I do think there may be some compromise based on unions and cooperatives.
It is also important to remember that the term "libertarian" is not a right-wing term. It actually originated in the context of left-anarchism, and its right-wing connotation is a relatively recent phenomenon which exists only within the US.
I agree with much of what you say here, but I also think it is wise to bear in mind that left-libertarians and right-libertarians are on opposite poles of the spectrum when it comes to the most fundamental issue, which is the issue of economics - whether the means of production ought to be publicly or privately owned. Nevertheless, genuine libertarians on the left and right share many social principles, and I think in this area you are absolutely right that the two sides could seriously benefit from joining together to protest common aspects of the prevailing authoritarianism. However, the left's biggest weakness in modern times seems to be its stubborn sectarianism and inability to create solidarity, even on issues where everyone on the left agrees.
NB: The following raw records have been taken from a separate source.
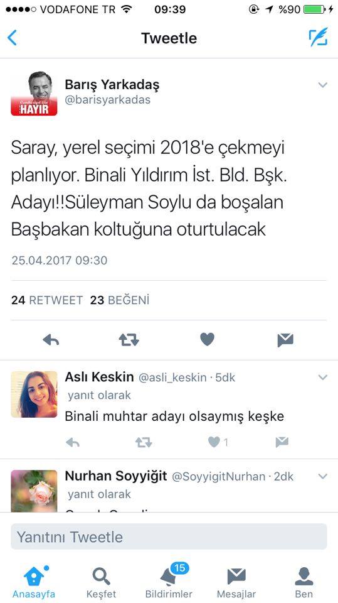Screen dimensions: 338x603
Task: Tap the Yanıtını Tweetle reply field
Action: point(169,537)
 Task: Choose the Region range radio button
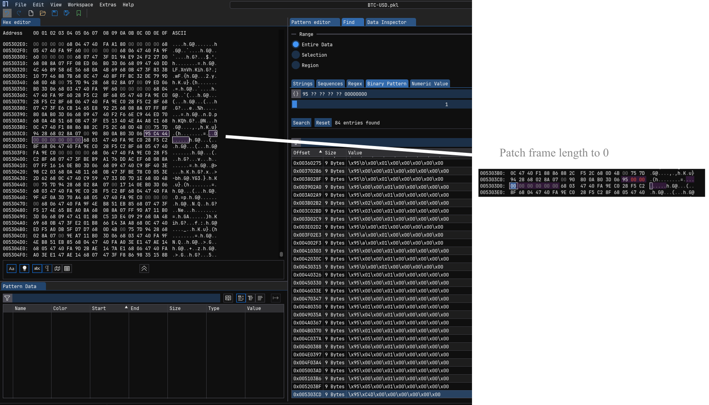(296, 65)
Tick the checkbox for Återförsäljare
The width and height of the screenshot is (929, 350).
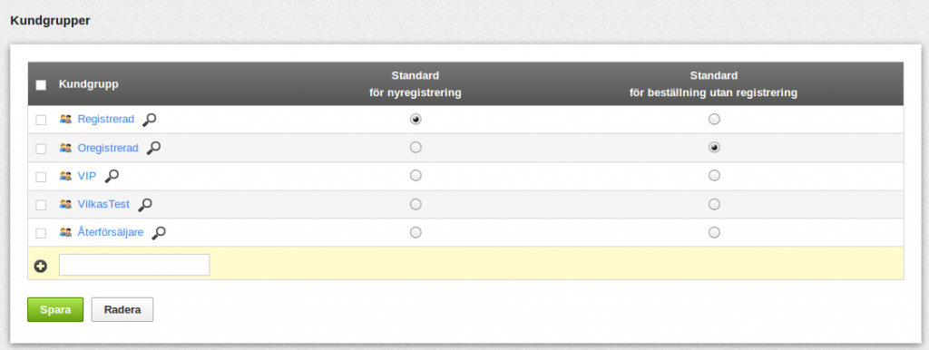pyautogui.click(x=41, y=233)
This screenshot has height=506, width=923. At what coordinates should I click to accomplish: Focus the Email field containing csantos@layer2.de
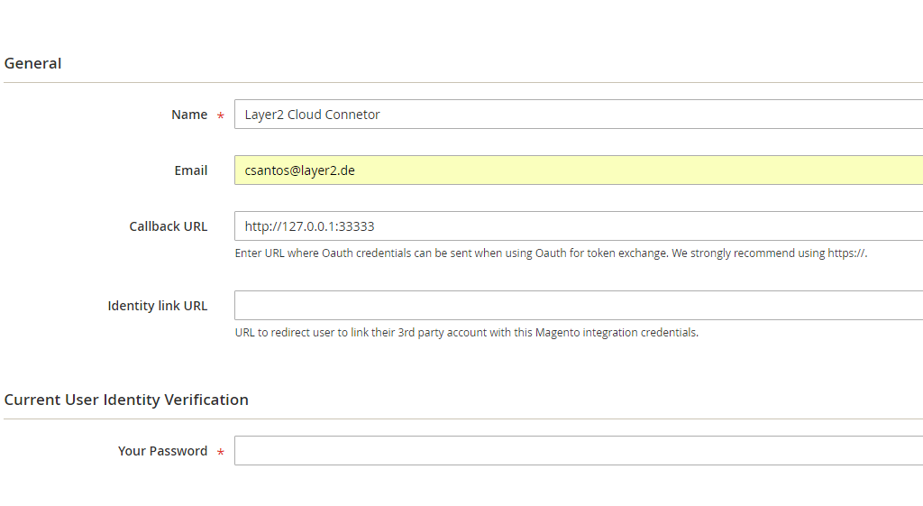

I often am amazed by how overwhelmingly difficult it is to get, say, Marxists and anarchists to cooperate for a common cause, even though they have a wide variety of causes in common. I absolutely respect your suggestion for libertarian solidarity on certain issues, I'm just not quite sure how to get there.
THE NEWSPAPER INDUSTRY IS AN OPPORTUNITY. SO IS THE POSSIBILITY OF BANDWIDTH FOR THE REST OF THE COUNTRY OUTSIDE OF BIG CITIES FOR BROADBAND AND LOW-POWER RADIO
I think we need to use the gap in newspaper availability to grab some more of the media space to spread a new-way-forward message. Local groups should start now organizing for some stimulus money to institute local, citizen owned broadband. Same with other media. We could have more local radio if we grab it also. The thing is we have a narrow window to lay claim on some of this territory for the commons. The money goes out in early 2010!
I have serious disagreements with the teabaggers, but at least they're trying to put pressure on the Administration, and they are opposed to the bank bailouts. They are active and involved citizens rather than passive consumers of whatever the system serves up. If the left doesn't make a serious effort to push Obama in a more progressive direction both by activism and by building the Green Party, it will be in the same situation that it always is: "Sure the Democrats are seriously flawed, but the Republicans are even worse! What can we do but support the lesser evil?"